Document section:
==================================================

Equitable Access to Abortion Services is Not a Guarantee in San Jose, Despite ‘Haven’ of Options

Unexpectedly seeing two lines on a positive pregnancy test is a drastically different experience for people living in the South Bay compared to residents in red states, especially in the southeast corner of the country as 2021 draws to a close.

In October, Texas passed a bill allowing people to file lawsuits against anyone involved in any abortion that takes place after six weeks of pregnancy—often called a “heartbeat” law, since this is when electrical activity in cardiac cells is detectable.

The nine justices who make up the Supreme Court of the United States are now hearing oral arguments from the state of Mississippi’s lawyer, positing that the abortion rights should be decided by states, since the U.S. Constitution doesn’t mention the issue.

If a majority of the bench agrees, Mississippi and a dozen other states are poised to ban abortion after 15 weeks of pregnancy or less. Analysts say this will overturn or weaken Roe v. Wade, and Planned Parenthood v. Casey: landmark cases from 1973 and 1994, respectively, that carved out constitutional protections for safe and legal abortions before 24 weeks—the timeline generally accepted as to when a fetus can survive outside the womb.

==================================================

Records in a dataset:

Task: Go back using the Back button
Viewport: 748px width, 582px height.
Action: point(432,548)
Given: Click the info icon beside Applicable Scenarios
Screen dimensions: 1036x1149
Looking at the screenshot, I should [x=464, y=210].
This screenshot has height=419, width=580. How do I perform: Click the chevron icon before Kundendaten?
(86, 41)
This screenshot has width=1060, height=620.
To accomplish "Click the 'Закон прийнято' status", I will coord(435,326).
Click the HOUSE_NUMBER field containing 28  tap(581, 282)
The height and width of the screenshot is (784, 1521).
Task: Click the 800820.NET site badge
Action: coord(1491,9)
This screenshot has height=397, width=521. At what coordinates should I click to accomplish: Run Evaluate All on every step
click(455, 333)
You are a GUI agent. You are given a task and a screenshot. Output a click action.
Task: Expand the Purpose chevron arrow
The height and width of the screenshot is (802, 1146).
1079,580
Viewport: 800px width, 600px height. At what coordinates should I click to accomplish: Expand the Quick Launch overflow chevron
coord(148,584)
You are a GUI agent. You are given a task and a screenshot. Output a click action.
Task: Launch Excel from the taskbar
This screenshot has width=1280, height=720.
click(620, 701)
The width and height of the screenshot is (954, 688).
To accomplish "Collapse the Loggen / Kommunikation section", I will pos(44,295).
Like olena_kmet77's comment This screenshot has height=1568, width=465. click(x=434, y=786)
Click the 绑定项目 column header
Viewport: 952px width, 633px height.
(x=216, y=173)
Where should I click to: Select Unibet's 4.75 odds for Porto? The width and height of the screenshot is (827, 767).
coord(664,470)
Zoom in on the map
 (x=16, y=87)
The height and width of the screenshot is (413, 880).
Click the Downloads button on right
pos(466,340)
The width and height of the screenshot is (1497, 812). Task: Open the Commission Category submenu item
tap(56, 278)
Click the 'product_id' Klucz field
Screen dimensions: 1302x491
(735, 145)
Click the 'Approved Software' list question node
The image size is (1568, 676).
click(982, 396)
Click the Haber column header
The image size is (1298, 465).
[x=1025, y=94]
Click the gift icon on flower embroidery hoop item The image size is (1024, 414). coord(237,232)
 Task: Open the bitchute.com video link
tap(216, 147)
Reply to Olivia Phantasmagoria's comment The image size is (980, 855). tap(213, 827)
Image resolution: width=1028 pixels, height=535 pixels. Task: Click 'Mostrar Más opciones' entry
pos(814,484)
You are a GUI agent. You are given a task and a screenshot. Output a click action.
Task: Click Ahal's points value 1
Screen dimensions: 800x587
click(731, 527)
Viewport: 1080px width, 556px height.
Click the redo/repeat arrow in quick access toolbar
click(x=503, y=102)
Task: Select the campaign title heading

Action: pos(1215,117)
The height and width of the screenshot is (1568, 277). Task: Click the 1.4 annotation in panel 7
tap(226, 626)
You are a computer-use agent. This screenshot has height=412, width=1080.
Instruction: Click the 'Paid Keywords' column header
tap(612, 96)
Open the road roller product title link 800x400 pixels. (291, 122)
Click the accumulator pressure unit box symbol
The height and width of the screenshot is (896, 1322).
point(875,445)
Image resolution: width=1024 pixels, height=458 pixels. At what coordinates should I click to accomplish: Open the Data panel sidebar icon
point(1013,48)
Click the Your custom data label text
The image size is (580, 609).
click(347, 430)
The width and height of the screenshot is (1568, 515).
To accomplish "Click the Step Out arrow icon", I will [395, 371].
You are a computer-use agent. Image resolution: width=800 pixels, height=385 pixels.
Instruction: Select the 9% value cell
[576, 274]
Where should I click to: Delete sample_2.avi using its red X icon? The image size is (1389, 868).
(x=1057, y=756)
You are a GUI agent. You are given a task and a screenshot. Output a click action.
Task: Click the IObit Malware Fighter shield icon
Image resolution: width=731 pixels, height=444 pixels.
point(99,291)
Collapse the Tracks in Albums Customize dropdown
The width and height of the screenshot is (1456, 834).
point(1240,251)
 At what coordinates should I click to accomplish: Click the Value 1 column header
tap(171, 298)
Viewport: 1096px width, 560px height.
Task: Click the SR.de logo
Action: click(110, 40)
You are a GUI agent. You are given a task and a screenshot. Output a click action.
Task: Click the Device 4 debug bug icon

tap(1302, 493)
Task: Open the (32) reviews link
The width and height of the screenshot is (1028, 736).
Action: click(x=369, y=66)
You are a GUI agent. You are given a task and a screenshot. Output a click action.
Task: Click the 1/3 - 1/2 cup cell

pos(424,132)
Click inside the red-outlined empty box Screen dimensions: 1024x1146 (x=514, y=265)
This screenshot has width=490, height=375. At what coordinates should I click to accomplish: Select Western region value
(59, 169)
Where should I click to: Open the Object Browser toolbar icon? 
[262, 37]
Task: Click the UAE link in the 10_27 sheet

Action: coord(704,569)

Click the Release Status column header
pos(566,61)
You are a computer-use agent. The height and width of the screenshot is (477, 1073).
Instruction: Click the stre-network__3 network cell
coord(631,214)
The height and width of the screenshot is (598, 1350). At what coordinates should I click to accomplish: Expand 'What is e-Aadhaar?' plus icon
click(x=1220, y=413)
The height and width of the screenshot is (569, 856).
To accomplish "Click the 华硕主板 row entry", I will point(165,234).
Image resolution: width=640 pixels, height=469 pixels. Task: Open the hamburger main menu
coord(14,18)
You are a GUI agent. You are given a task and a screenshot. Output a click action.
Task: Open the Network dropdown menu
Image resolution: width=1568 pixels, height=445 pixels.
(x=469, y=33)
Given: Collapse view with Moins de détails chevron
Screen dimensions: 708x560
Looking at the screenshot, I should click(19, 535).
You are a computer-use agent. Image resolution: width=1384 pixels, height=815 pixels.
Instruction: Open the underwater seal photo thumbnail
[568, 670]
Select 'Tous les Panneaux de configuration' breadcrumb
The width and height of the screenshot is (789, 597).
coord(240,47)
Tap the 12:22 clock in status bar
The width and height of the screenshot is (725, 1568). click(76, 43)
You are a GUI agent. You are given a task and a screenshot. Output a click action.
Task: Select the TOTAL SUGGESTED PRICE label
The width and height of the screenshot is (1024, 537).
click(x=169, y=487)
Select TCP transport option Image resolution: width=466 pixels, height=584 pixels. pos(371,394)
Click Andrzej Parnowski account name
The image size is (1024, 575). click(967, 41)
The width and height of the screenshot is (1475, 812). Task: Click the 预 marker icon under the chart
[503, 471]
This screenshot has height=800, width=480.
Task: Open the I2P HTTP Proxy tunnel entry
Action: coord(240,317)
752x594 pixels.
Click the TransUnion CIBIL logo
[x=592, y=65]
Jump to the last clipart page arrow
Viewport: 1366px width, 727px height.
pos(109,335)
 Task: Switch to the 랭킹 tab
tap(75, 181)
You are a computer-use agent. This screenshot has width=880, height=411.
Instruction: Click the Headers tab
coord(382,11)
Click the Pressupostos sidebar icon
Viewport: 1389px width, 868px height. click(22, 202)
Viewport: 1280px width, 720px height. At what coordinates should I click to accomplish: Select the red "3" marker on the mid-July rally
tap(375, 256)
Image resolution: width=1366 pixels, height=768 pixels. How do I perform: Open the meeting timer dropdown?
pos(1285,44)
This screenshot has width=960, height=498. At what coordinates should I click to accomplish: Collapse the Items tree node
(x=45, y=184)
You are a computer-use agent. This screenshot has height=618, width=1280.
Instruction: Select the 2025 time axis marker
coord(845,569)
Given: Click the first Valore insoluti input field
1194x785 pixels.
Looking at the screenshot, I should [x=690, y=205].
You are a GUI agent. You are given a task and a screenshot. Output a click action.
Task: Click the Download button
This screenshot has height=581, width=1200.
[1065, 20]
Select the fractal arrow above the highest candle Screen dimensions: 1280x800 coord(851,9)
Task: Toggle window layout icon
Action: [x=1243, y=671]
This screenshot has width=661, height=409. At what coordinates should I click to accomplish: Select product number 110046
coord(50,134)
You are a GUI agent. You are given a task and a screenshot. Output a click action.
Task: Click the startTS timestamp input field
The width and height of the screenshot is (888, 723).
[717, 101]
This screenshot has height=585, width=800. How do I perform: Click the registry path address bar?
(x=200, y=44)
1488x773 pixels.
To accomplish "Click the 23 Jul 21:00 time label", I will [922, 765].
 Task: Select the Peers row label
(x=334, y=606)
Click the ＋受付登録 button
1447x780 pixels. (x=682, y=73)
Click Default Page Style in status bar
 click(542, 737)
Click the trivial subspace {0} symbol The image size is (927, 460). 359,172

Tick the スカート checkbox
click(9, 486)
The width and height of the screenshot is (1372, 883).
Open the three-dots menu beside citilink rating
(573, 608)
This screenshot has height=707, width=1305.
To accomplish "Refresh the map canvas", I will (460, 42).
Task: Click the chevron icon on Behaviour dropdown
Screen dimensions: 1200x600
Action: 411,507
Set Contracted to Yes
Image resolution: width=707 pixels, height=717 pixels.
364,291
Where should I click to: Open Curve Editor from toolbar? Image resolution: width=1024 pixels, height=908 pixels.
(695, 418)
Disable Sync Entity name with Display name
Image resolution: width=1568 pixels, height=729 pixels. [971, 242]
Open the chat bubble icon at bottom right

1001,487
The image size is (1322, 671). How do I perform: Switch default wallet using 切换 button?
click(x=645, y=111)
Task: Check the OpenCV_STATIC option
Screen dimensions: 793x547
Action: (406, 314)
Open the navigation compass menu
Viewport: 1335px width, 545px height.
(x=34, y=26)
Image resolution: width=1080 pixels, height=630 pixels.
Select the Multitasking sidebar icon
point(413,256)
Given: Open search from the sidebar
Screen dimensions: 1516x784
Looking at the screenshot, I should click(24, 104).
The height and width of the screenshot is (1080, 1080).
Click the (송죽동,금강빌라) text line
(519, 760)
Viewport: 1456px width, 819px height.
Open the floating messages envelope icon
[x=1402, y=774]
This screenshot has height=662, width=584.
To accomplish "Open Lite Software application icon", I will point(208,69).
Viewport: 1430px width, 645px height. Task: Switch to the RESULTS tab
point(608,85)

==================================================

Tasks and exercises:
(1) According to the article on abortion access in San Jose, at what point in pregnancy is a fetus generally accepted as able to survive outside the womb?
(2) Continue the article on abortion access in San Jose from where it stops.

Responses by task:
(1) 24 weeks

(2)
While Silicon Valley is seen as a haven for abortion services by medical professionals and legal experts, gaps still exist online and on billboards across the South Bay.

Googling “abortion services” can lead people to crisis pregnancy centers, which are typically anti-abortion organizations that do not staff medically trained or licensed professionals and are known to use advertising in their efforts to continue pregnancies that has been declared “unethical” by the American Medical Association Journal of Ethics.

There are several pregnancy centers dotted across the South Bay—often near or next door to abortion providers such as Planned Parenthood—including RealOptions Obria Medical Clinics, GHS Women’s Center, Birthright San Jose, Informed Choices, St. Juan Diego Women’s Center and Support Circle Pregnancy Clinics.

In 2016, Valley Crisis Pregnancy Center in Pleasanton encouraged delaying abortion by highlighting that nearly a quarter of pregnancies end in miscarriage, while a Birthright of San Jose volunteer told reporters in 2018 that “our first response is not to answer yes or no [about abortions] but to talk to them a little bit and understand the situation.” Birthright International has previously reported that its work is guided by the idea that “it is the right of every pregnant woman to give birth … and the right of every child to be born,” even though the organization claims to have a “non-evangelism” philosophy.

While Dr. Sophia Yen, a clinical associate professor of pediatrics at Stanford’s Lucile Packard Children’s Hospital and CEO of online birth control delivery company Pandia Health, sees Silicon Valley as a haven for access to abortion services, she says the people without medical credentials wearing white coats in crisis pregnancy centers are a major concern.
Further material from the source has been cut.